YOUR GOAL: Copy out the material from the line that has "Describe the element" through the line that has "at that location.", replacing "coordinates" with "position" and keeping everything else the same. Leave out the pictures.

[Pointing records for text and elements]
▶
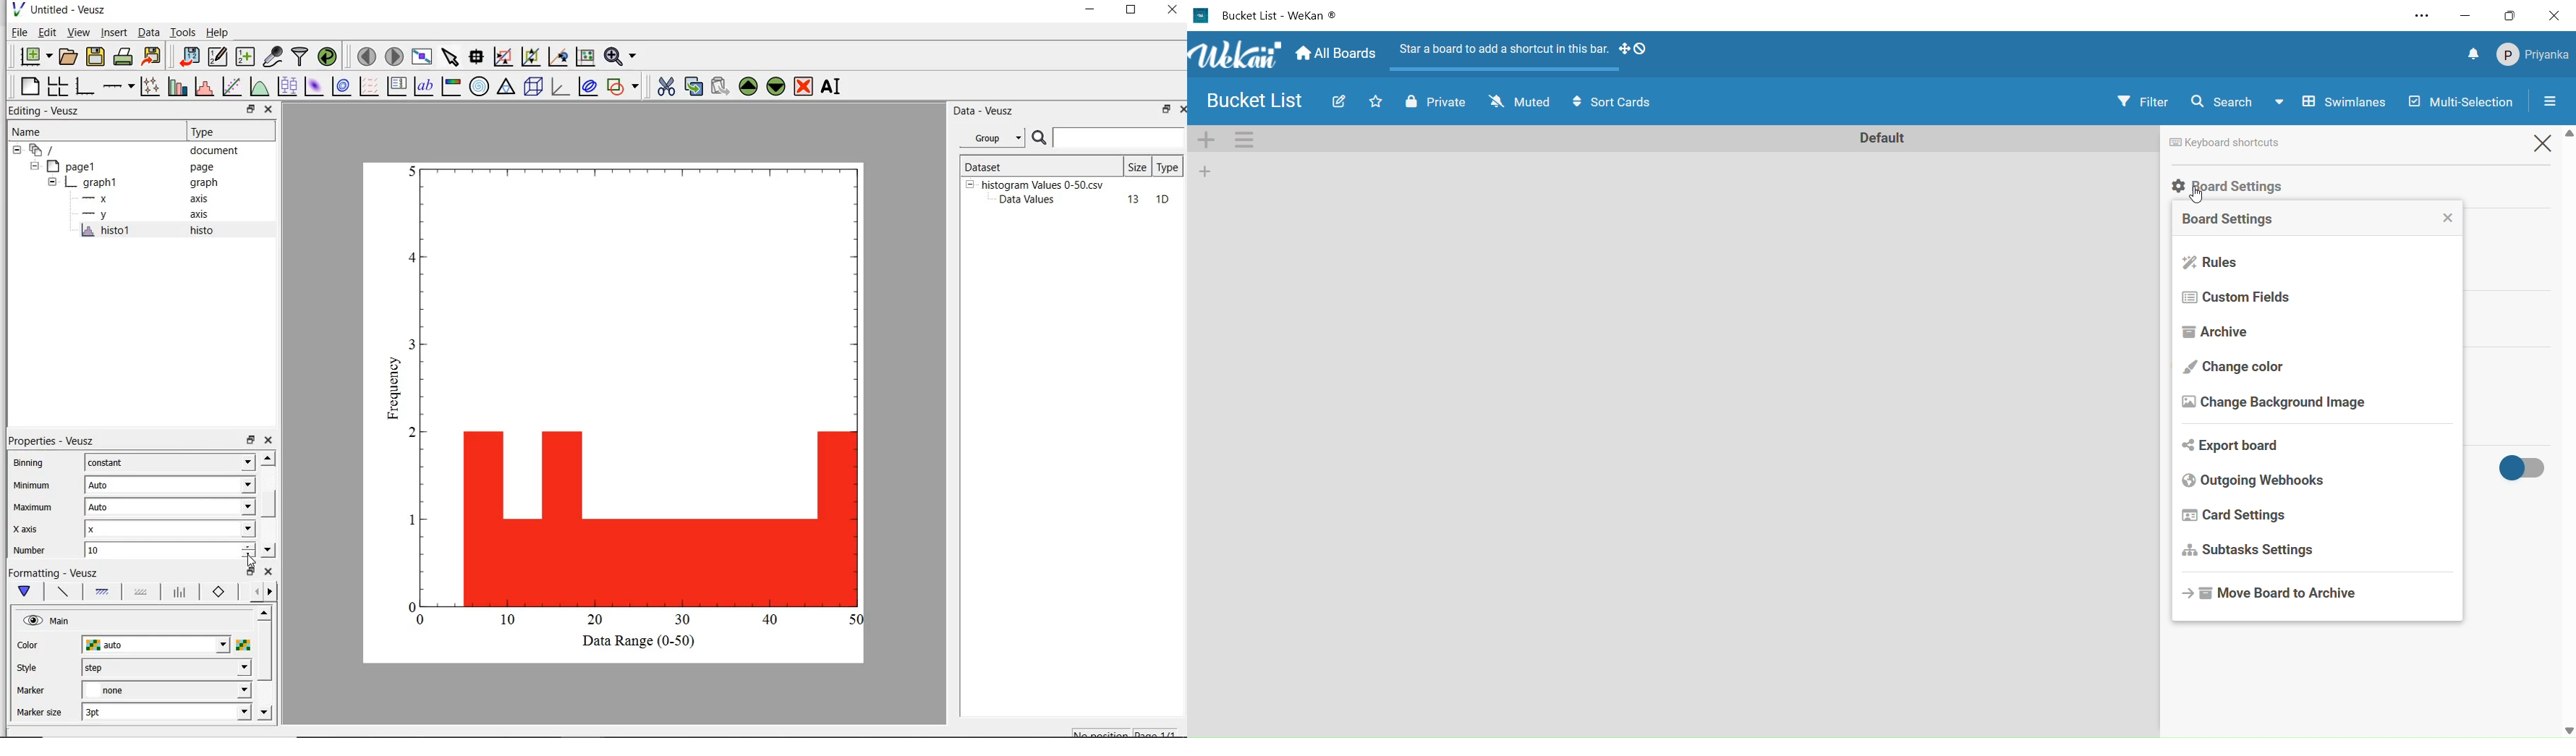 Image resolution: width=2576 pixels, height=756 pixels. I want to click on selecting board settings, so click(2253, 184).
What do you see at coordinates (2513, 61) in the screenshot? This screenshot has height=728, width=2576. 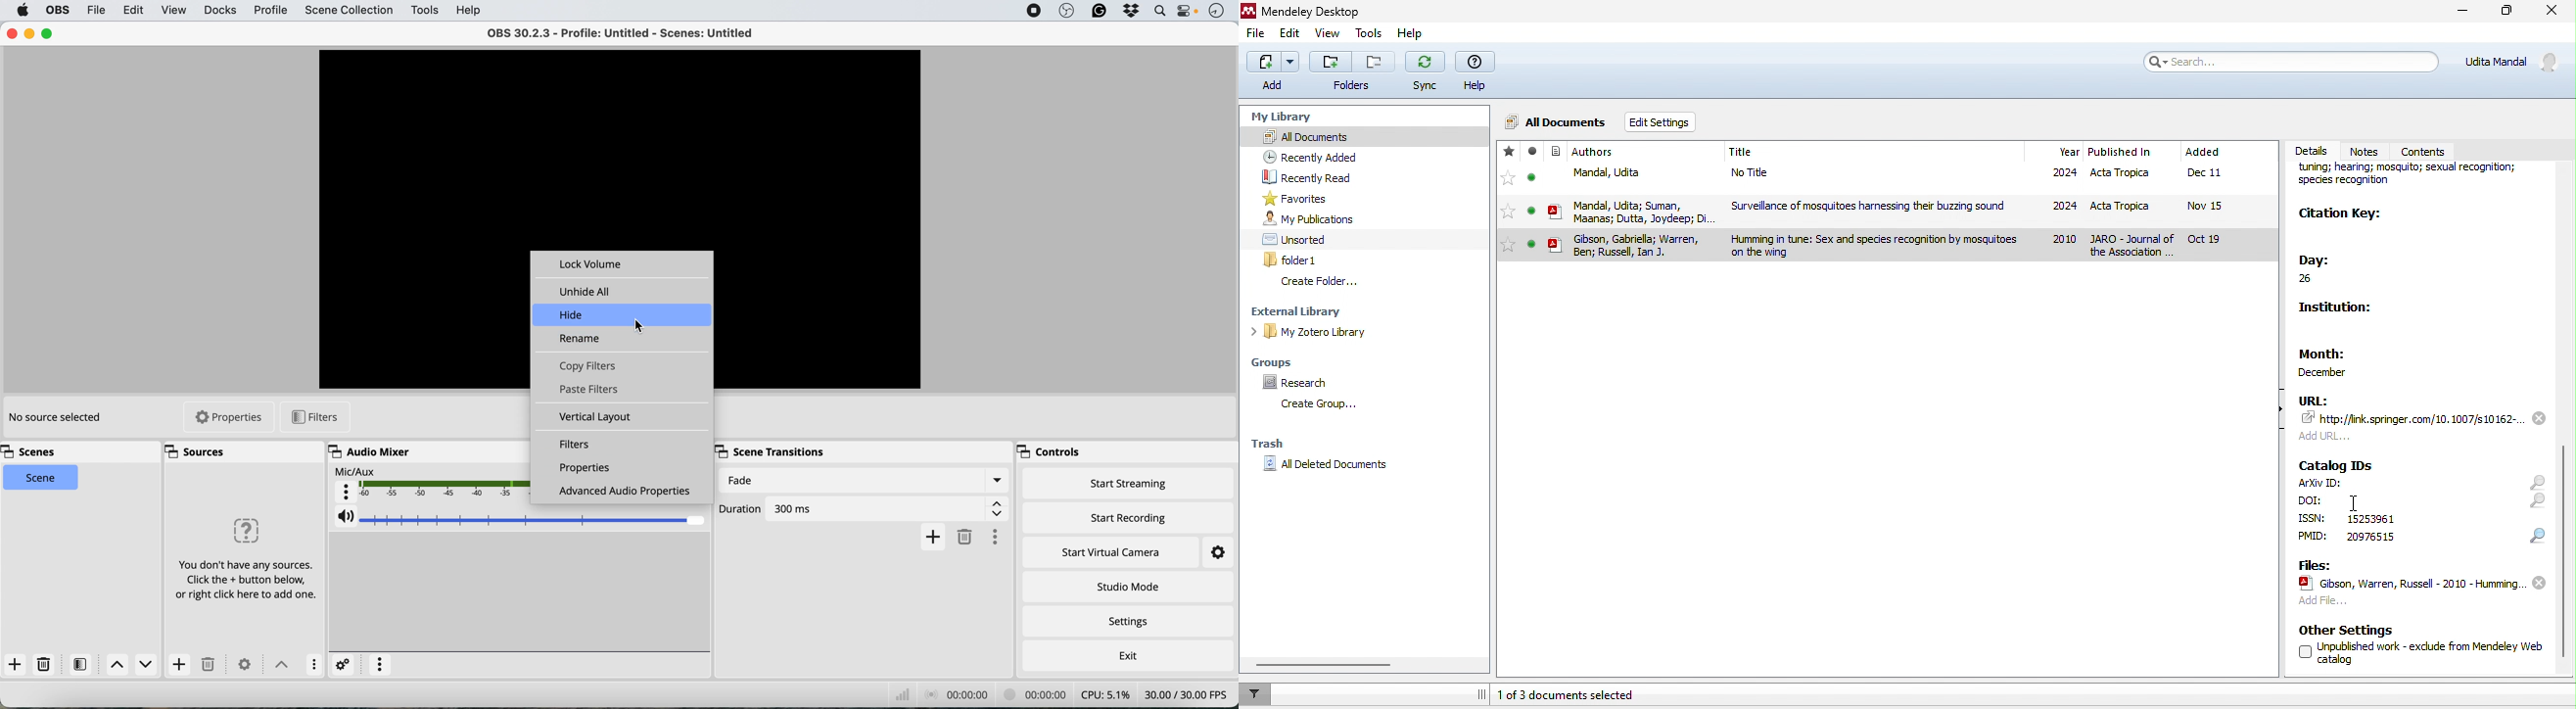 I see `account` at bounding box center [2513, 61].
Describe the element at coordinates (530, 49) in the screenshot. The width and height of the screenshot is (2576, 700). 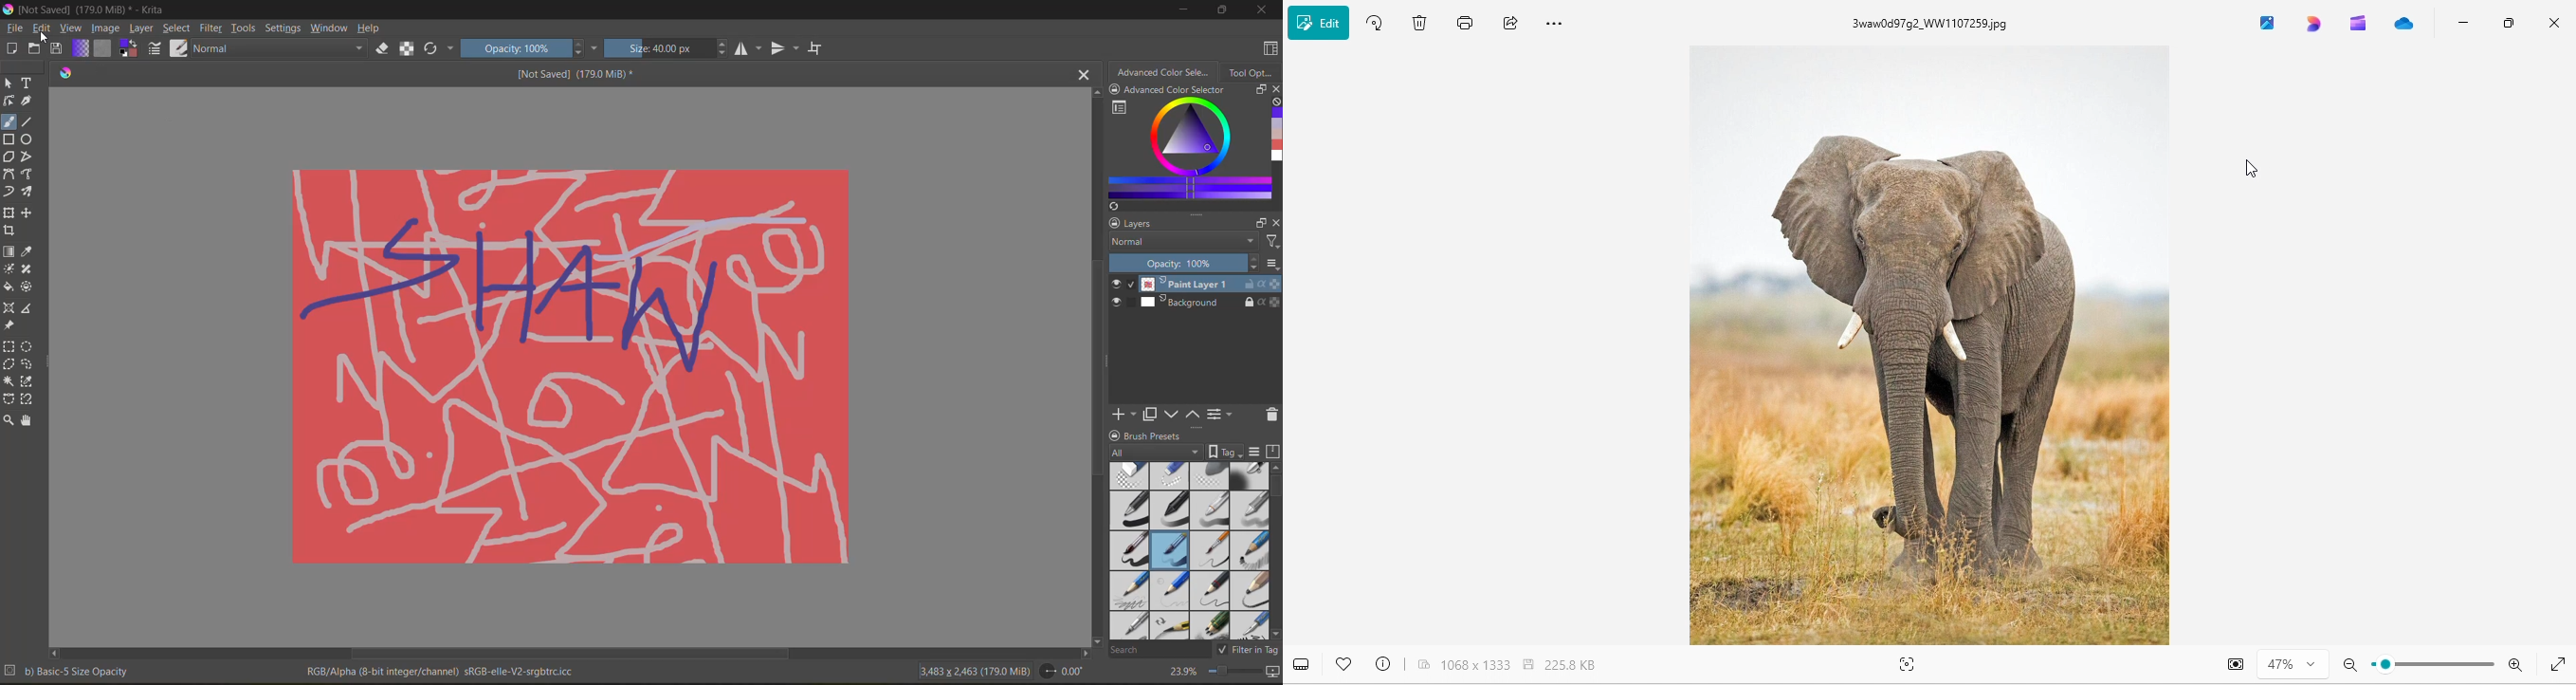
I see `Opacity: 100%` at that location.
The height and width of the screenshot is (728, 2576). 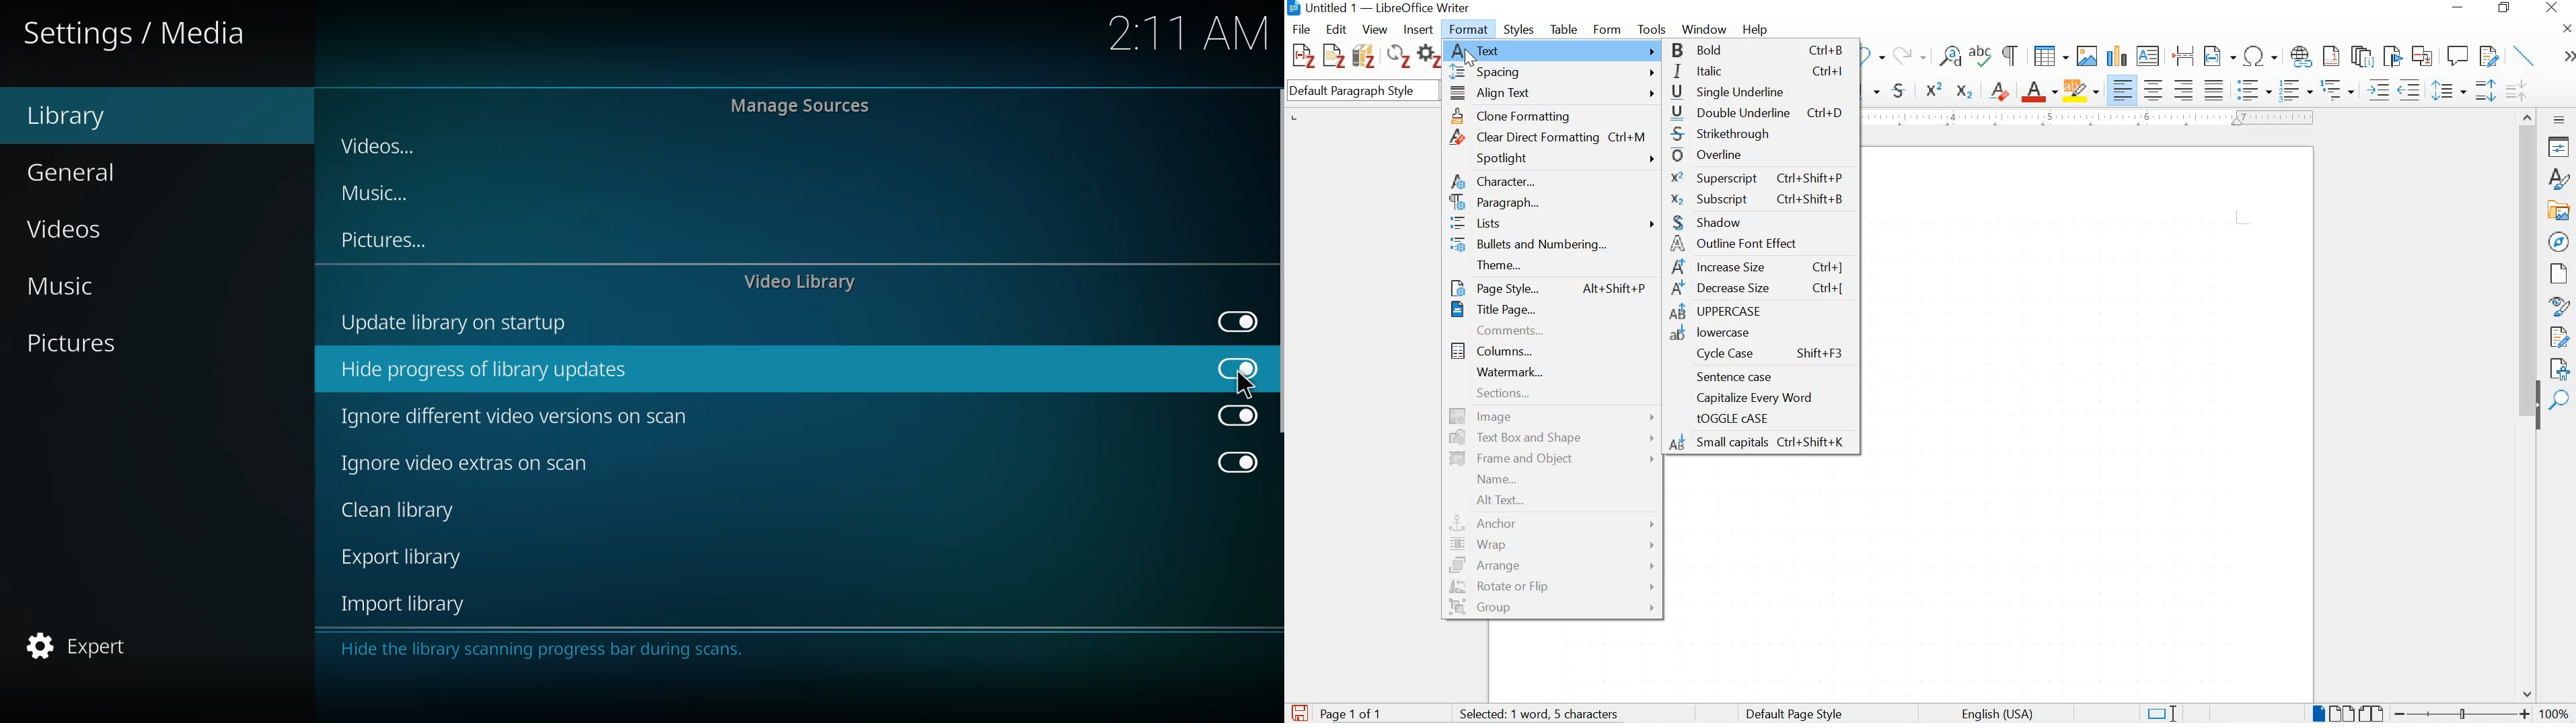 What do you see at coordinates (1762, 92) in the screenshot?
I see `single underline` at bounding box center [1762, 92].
◀
THE COMPLETED TASK:
Describe the element at position (530, 49) in the screenshot. The width and height of the screenshot is (2576, 700). 
I see `Opacity: 100%` at that location.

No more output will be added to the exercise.